■ 提示文
--*--
薬剤師国家試験 令和06年度 第109回 - 一般 実践問題 - 問 302,303
64歳女性。身長155 cm、体重51 kg。うつ病の既往歴あり。胃がん腹膜播種転移(Stage Ⅳ、HER2陰性)に対しテガフール・ギメラシル・オテラシル(80 mg/m2)+シスプラチン(60 mg/m2)併用療法を開始したが、3ヶ月後に腫瘍の増悪を認めた。二次治療としてパクリタキセル(80 mg/m2)+ラムシルマブ(8 mg/kg)併用療法を施行した。徐々に末梢神経障害が認められ、処方1及び2の処方薬を服用していた。末梢神経障害は落ち着いたが、がん疼痛NRS(注)8を認めたため、トラマドール口腔内崩壊錠は処方3に変更され、服用開始3日目に患者面談を行った。
(注)NRS:Numerical Rating Scale
面談内容は以下のとおり。
--*--
■ 課題
上の薬剤師国家試験の問題文を、一字一句変えずに全文書き写しなさい。

(抽出された記録)
--*--
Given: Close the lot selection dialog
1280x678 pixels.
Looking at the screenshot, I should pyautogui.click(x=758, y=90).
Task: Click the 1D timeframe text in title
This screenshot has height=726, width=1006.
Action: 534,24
--*--
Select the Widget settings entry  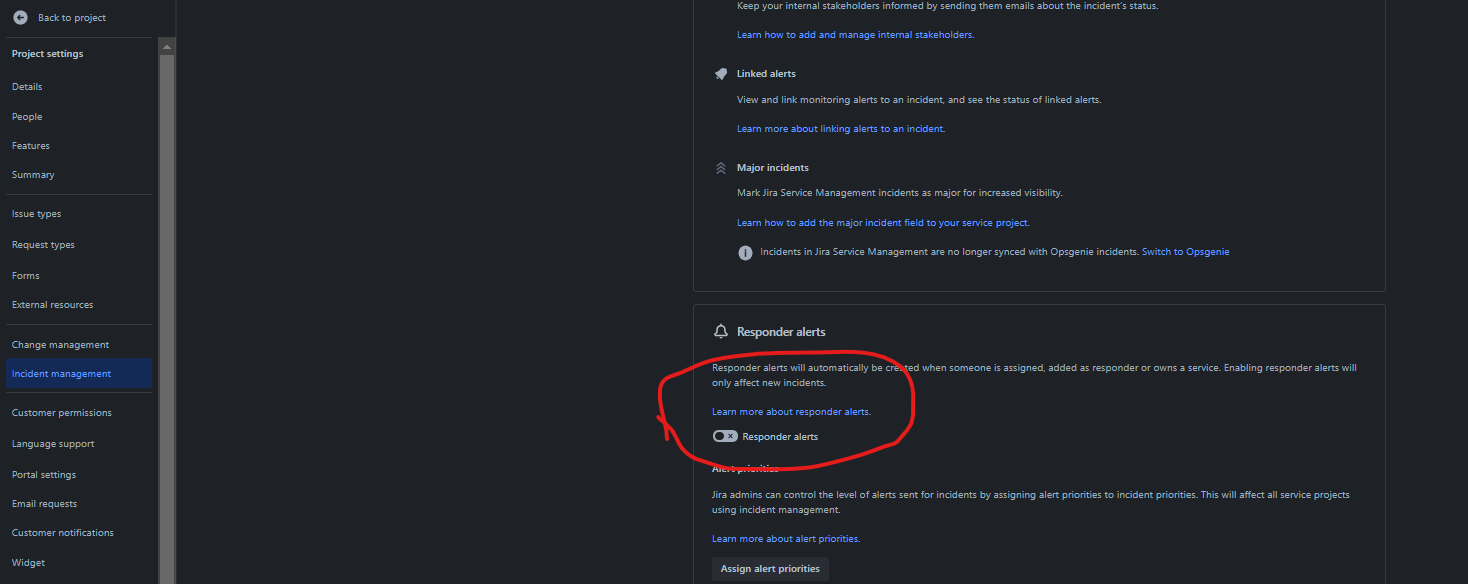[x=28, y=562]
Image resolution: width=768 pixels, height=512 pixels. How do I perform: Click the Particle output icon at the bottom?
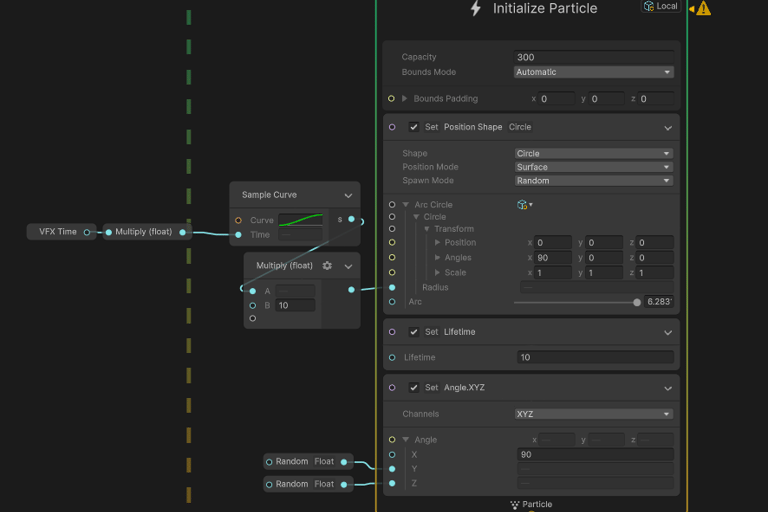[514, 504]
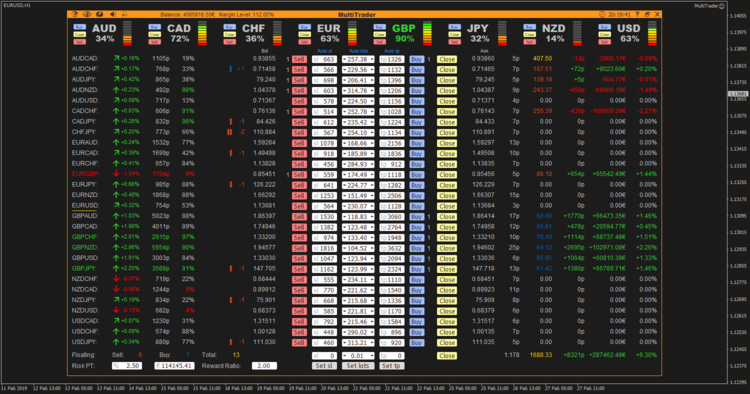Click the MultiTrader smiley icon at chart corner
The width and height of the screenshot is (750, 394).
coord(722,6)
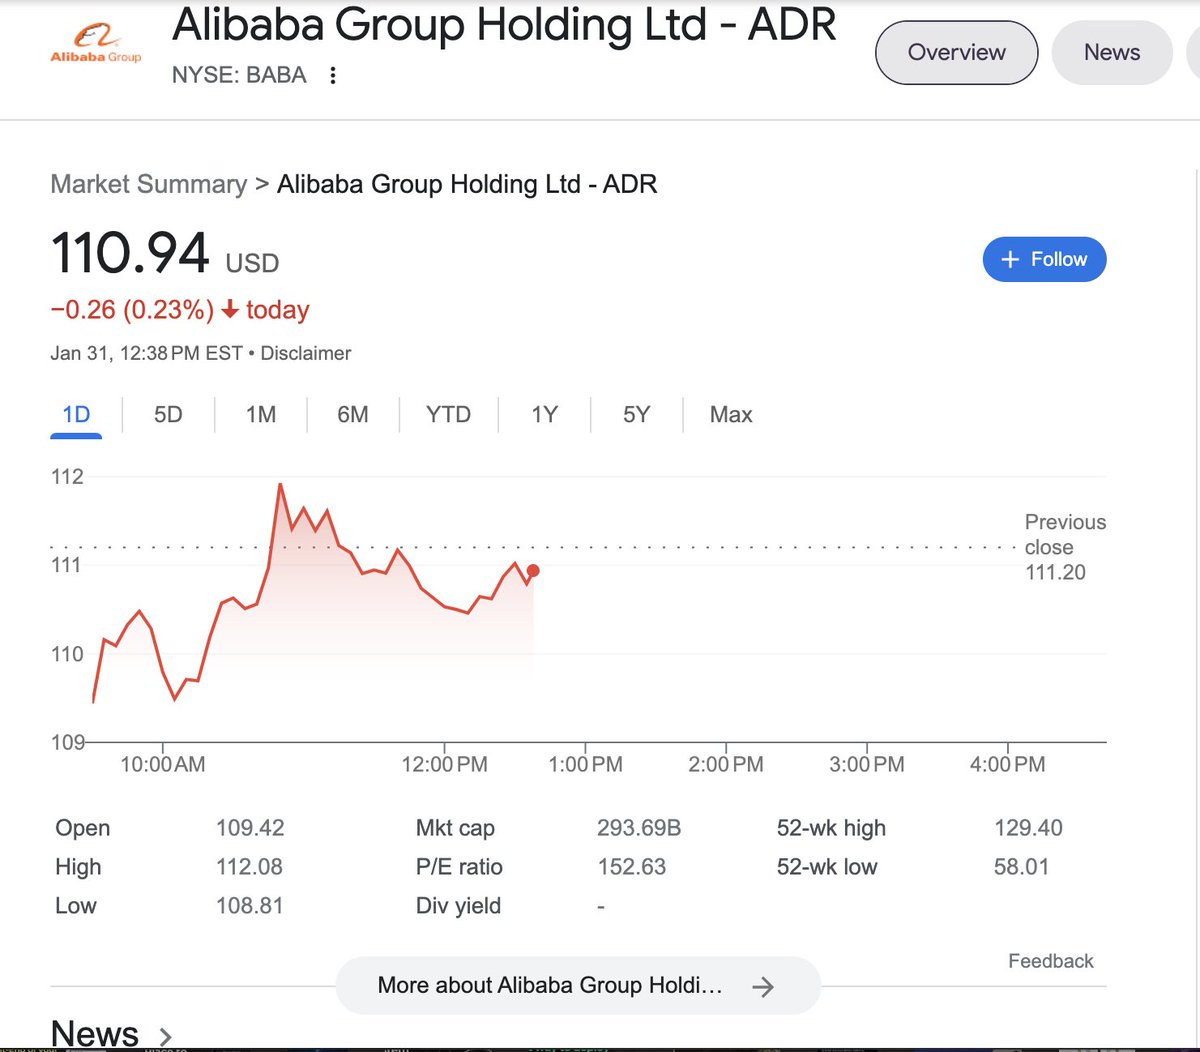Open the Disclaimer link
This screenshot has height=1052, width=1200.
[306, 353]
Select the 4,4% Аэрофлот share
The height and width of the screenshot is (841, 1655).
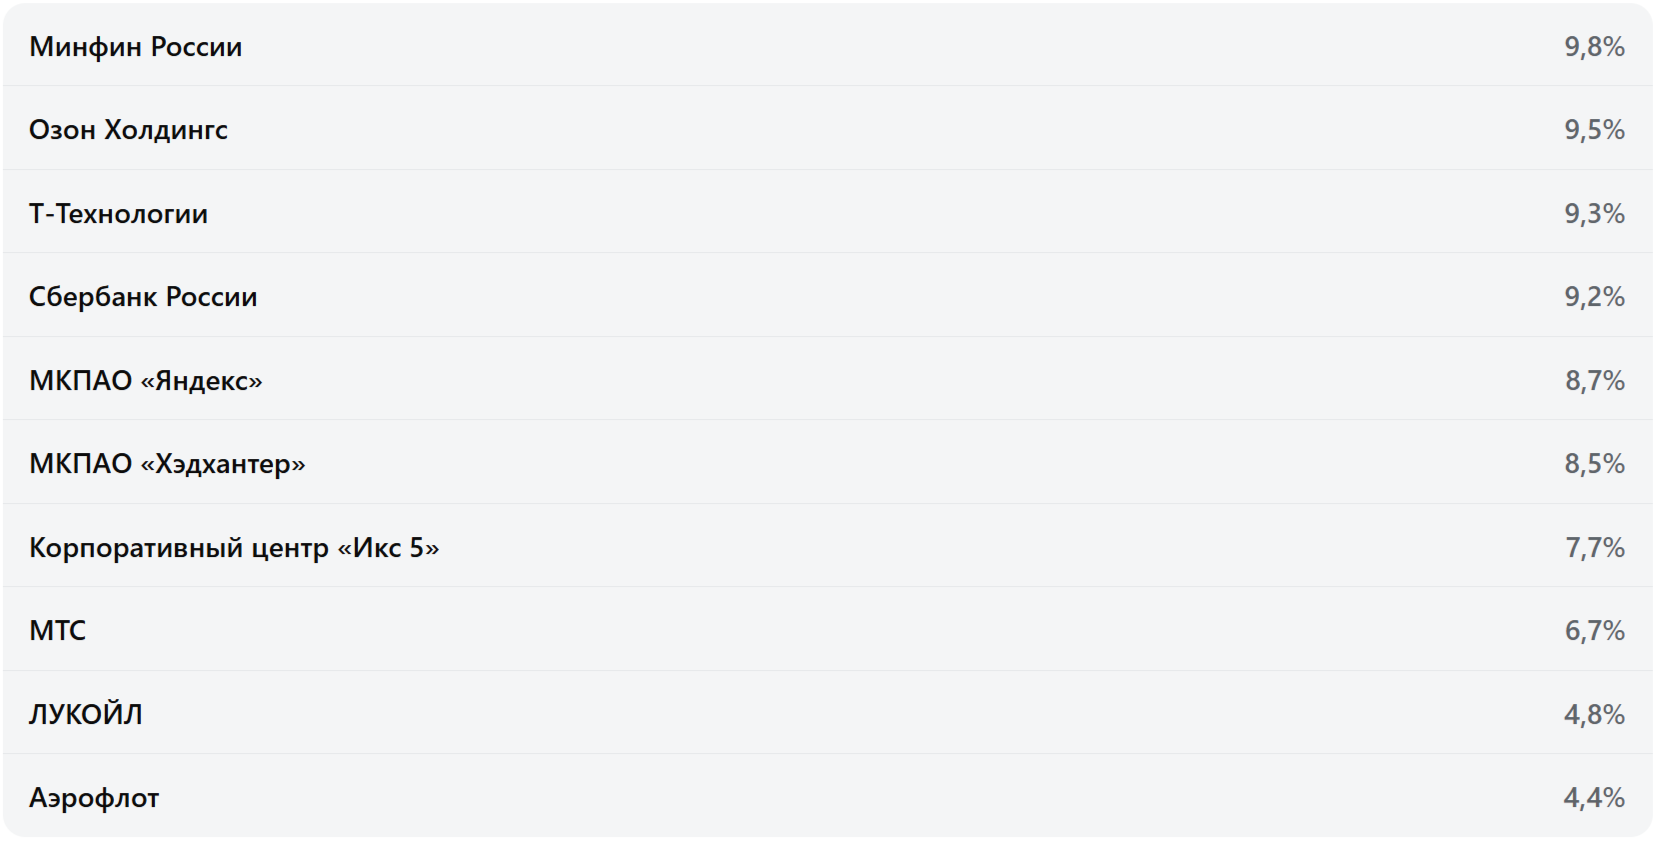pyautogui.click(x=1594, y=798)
--*--
■ 解答
薬剤師国家試験 令和06年度 第109回 - 一般 実践問題 - 問 302,303
64歳女性。身長155 cm、体重51 kg。うつ病の既往歴あり。胃がん腹膜播種転移(Stage Ⅳ、HER2陰性)に対しテガフール・ギメラシル・オテラシル(80 mg/m2)+シスプラチン(60 mg/m2)併用療法を開始したが、3ヶ月後に腫瘍の増悪を認めた。二次治療としてパクリタキセル(80 mg/m2)+ラムシルマブ(8 mg/kg)併用療法を施行した。徐々に末梢神経障害が認められ、処方1及び2の処方薬を服用していた。末梢神経障害は落ち着いたが、がん疼痛NRS(注)8を認めたため、トラマドール口腔内崩壊錠は処方3に変更され、服用開始3日目に患者面談を行った。
(注)NRS:Numerical Rating Scale
面談内容は以下のとおり。